• PROBLEM TO SOLVE: The answer is to be an exact copy of the lines below running from the line with "Where should I click to: Click the word" down to the line with "Open the Messenger buddies icon in toolbar", both ends included, and nothing more.

• Saved data entries:
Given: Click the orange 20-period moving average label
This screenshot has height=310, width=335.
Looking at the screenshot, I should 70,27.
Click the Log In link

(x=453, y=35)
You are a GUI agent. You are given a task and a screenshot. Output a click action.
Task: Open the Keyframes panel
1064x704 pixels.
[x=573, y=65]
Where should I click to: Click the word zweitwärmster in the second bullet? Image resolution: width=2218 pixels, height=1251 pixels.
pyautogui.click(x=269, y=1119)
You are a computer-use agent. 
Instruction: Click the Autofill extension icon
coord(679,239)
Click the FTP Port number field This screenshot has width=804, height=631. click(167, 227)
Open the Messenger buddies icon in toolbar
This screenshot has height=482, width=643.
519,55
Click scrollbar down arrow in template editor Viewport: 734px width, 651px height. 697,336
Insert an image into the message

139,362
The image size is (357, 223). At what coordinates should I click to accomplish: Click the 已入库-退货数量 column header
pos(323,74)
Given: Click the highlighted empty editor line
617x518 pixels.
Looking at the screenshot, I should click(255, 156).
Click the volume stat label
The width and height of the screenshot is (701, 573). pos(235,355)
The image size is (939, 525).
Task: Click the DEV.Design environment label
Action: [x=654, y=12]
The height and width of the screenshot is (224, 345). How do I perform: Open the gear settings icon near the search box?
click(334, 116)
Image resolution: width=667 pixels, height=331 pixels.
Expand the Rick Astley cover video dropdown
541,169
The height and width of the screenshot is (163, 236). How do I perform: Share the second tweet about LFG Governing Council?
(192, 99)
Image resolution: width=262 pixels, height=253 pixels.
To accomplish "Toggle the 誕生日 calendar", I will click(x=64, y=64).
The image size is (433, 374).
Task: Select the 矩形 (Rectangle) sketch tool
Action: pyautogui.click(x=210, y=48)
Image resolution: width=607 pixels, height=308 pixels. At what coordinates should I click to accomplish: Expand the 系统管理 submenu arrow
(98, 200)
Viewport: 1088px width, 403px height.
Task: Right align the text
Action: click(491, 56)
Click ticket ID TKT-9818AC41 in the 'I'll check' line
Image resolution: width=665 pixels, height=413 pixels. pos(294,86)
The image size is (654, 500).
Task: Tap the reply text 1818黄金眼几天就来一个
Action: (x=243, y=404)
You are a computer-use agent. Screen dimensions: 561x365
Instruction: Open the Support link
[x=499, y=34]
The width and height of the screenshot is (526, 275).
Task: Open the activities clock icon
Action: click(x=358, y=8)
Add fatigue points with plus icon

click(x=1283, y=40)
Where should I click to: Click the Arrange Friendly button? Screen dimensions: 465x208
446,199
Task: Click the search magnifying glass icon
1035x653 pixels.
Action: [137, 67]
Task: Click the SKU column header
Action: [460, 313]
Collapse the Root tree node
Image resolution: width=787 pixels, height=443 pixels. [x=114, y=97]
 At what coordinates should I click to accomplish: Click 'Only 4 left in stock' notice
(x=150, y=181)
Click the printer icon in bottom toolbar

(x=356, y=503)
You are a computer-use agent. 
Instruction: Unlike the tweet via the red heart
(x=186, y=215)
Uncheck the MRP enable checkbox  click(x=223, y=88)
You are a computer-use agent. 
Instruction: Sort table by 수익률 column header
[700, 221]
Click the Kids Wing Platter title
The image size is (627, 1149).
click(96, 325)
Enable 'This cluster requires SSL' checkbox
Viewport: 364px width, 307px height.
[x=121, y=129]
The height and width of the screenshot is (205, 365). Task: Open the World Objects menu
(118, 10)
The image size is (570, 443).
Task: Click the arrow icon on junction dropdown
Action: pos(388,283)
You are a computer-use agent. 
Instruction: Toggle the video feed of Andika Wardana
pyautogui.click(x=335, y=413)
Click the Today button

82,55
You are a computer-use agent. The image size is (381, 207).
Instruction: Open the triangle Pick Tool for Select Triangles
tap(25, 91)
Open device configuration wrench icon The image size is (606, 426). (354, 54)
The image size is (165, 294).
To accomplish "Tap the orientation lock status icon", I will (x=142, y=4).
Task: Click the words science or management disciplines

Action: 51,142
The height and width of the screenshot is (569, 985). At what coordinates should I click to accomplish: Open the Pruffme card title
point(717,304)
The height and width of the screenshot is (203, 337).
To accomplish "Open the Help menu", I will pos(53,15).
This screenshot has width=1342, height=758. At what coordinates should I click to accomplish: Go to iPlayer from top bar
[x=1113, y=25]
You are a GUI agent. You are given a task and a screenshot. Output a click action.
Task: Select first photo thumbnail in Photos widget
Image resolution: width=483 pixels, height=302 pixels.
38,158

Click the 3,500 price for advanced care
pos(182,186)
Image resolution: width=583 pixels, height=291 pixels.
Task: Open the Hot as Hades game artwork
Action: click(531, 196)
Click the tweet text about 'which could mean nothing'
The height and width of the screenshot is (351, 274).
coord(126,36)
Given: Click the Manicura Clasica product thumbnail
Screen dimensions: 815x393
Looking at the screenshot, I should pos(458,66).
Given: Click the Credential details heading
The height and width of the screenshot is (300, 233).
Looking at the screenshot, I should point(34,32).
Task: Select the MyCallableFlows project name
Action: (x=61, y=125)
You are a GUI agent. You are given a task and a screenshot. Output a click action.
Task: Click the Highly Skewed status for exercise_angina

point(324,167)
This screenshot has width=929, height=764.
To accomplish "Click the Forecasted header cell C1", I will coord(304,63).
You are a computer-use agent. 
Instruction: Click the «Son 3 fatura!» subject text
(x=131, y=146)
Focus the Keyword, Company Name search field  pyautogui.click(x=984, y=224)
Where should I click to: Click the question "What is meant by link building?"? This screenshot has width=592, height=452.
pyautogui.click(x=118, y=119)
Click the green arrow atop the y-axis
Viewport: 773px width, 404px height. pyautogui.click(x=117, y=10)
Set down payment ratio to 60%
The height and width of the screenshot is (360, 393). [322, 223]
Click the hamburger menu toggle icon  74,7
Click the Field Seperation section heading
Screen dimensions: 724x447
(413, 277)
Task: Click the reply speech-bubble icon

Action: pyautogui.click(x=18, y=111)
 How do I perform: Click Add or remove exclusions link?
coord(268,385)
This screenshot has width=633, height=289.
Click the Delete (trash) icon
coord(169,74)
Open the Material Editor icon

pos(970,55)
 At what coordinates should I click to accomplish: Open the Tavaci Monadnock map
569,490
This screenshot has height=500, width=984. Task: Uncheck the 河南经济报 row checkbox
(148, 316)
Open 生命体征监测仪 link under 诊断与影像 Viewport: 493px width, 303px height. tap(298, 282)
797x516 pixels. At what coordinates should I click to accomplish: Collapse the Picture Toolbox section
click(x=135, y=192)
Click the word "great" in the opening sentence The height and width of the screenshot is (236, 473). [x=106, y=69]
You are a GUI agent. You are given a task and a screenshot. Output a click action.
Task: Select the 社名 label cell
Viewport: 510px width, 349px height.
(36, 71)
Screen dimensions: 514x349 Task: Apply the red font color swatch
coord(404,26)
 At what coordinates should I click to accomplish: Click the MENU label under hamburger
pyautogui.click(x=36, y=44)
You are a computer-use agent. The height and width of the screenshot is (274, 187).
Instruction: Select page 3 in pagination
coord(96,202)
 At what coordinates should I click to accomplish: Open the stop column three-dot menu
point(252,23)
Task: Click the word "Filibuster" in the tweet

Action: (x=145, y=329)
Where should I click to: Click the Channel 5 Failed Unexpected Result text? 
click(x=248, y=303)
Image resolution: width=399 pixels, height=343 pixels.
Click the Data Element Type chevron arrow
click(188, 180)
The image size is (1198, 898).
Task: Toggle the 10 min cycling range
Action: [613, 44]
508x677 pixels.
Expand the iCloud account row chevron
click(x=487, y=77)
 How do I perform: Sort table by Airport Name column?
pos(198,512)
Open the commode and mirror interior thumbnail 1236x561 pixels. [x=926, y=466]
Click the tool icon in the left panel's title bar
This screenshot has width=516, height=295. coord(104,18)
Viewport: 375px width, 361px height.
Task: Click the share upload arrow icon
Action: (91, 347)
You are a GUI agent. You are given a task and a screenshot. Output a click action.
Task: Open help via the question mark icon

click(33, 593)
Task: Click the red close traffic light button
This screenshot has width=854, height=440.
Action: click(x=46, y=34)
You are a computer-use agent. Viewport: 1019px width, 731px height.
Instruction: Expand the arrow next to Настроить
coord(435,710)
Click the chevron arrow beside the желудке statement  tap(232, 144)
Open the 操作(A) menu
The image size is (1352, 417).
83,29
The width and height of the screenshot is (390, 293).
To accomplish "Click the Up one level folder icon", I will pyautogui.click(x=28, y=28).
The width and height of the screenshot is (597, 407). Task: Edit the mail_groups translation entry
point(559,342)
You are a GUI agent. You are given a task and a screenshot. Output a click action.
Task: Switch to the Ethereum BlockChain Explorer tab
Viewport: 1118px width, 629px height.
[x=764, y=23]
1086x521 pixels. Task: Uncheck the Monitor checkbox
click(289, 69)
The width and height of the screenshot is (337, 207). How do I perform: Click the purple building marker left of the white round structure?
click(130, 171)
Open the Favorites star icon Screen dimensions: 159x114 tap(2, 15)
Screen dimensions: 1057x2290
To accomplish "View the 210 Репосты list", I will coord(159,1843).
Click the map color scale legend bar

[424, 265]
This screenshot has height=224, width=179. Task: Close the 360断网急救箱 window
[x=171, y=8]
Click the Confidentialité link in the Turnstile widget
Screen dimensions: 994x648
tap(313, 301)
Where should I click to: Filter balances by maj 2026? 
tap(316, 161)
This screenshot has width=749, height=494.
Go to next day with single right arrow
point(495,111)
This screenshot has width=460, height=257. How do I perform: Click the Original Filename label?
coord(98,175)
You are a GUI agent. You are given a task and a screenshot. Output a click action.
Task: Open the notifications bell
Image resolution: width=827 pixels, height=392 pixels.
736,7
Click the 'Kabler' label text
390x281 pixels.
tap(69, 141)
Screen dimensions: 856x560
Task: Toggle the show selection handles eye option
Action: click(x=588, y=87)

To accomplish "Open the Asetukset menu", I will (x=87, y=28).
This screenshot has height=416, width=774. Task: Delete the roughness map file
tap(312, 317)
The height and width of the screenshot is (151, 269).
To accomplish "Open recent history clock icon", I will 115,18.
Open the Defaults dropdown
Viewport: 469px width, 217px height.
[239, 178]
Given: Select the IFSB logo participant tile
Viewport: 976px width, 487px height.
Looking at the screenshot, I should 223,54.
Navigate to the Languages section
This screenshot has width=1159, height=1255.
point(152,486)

• EXERCISE SOLUTION:
Where should I click to: Click the word zweitwärmster in the second bullet? Image resolution: width=2218 pixels, height=1251 pixels.
pyautogui.click(x=269, y=1119)
You are a computer-use agent. 
Instruction: Click the Autofill extension icon
coord(679,239)
Click the FTP Port number field This screenshot has width=804, height=631. click(167, 227)
Open the Messenger buddies icon in toolbar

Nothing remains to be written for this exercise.